De minister heeft echter in zijn onder 1.2 genoemde brieven van 15 juli 2019 te kennen gegeven dat bij formalisering van het nieuwe Besluit rechtspositie Politie Curaçao 2013 de gratificatie voor het 25-jarig ambtsjubileum van appellanten zal worden herberekend en aangepast. Naar het oordeel van de Raad betreft dit wel een uitdrukkelijke en ondubbelzinnige toezegging waaraan appellanten de minister te zijner tijd mogen houden. Evenwel is er geen sprake van een onvoorwaardelijke toezegging die ertoe zou moeten leiden dat appellanten nu al recht hebben op een 100%-gratificatie.

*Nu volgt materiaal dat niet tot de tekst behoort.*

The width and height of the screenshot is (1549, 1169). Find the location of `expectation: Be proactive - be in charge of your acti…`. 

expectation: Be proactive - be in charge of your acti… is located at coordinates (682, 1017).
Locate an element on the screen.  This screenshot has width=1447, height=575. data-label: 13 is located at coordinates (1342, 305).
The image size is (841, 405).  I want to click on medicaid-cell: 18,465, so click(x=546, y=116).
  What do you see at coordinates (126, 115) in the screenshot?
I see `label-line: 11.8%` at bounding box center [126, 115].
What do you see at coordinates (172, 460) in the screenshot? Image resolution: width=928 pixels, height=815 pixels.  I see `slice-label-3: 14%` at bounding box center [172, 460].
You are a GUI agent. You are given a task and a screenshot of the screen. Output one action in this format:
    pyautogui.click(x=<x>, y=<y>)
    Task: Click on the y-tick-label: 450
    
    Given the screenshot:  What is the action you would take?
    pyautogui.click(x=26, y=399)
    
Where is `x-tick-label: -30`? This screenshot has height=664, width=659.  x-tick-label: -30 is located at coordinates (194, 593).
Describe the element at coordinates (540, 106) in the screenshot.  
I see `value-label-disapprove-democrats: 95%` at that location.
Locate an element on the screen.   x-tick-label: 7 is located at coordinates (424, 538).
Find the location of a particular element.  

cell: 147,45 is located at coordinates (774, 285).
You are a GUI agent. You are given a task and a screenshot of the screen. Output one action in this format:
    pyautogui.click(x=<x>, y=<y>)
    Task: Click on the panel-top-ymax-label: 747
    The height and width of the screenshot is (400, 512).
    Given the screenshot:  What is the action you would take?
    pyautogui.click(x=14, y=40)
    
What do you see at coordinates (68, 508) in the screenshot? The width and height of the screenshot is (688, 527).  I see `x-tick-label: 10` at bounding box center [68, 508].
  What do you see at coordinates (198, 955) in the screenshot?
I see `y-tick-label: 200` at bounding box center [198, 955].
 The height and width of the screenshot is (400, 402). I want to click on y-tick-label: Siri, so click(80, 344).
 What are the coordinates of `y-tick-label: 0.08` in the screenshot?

In zijn brief heeft de minister slechts melding gemaakt van een voorstel tot wijziging van het gratificatiebeleid bij ambtsjubilea in het concept van het nieuwe rechtspositiebesluit. Ter zitting heeft de gemachtigde van de minister daarover toegelicht dat nog geen sprake is van een definitief concept, dat onzeker blijft wat de inhoud van het nieuwe rechtspositiebesluit zal gaan worden en zelfs of er daadwerkelijk een nieuw rechtspositiebesluit zal gaan komen ter vervanging van het huidige Rechtspositiebesluit. Onder deze omstandigheden slaagt het beroep van appellanten op het vertrouwensbeginsel niet.
4.4.
De slotsom is dat de hoger beroepen niet slagen, zodat de aangevallen uitspraken, voor zover aangevochten, moeten worden bevestigd.
5. Voor een proceskostenveroordeling bestaat geen aanleiding.

Beslissing

De Raad van Beroep
bevestigtde aangevallen uitspraken voor zover aangevochten.
Aldus gegeven door mr. W.H. Bel, voorzitter, en mr. J. Sybesma en
mr. P. Klik, leden, uitgesproken in het openbaar op 29 juni 2022 in tegenwoordigheid van de griffier.